Report the number of lines below in which the word "height" occurs. Nothing else is needed.

### Given data
..........
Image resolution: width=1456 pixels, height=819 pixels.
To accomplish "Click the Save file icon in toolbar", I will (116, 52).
..........
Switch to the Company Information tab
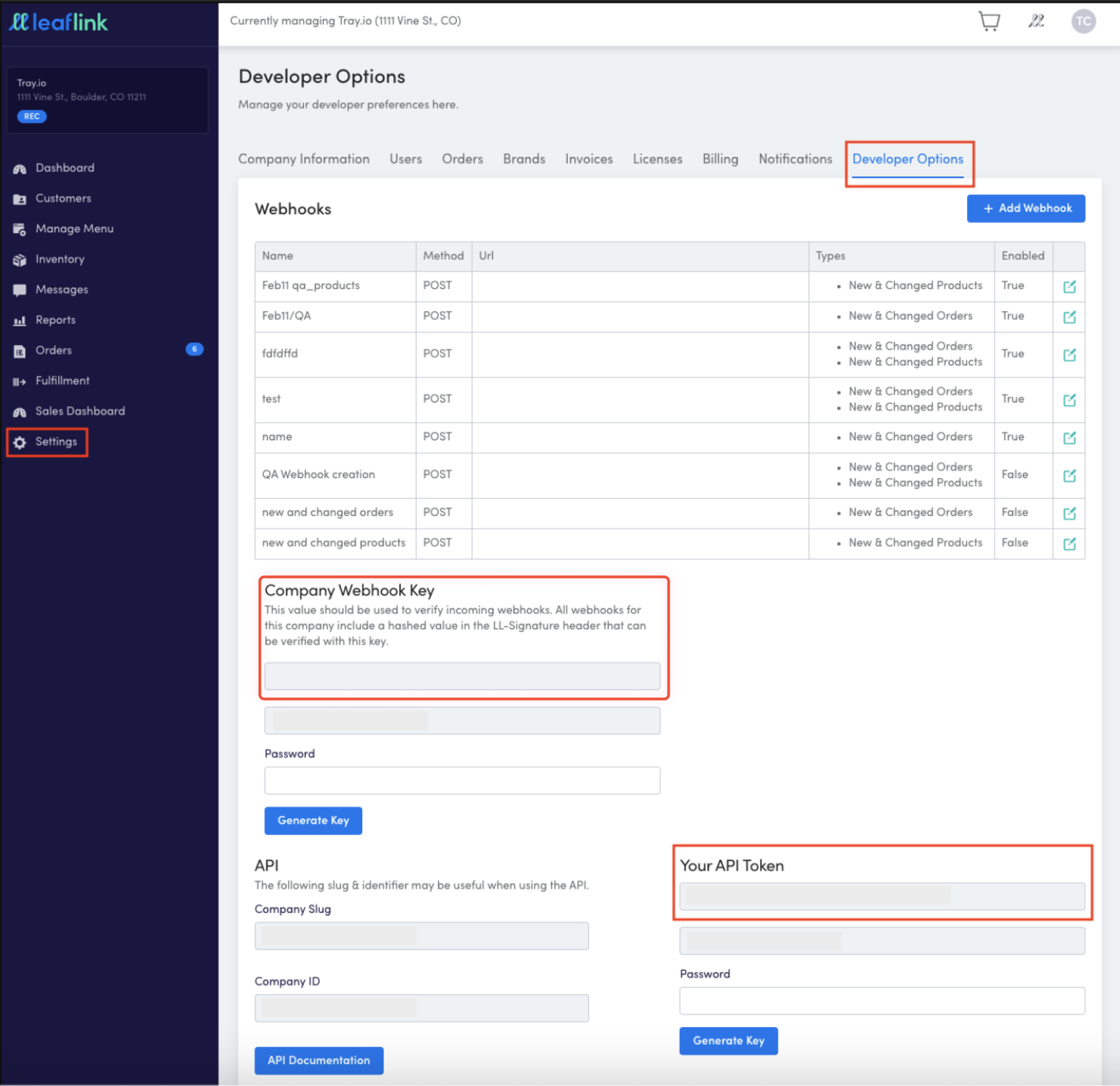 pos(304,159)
..........
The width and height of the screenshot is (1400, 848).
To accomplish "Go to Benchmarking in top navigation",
..........
### Output of the exercise
2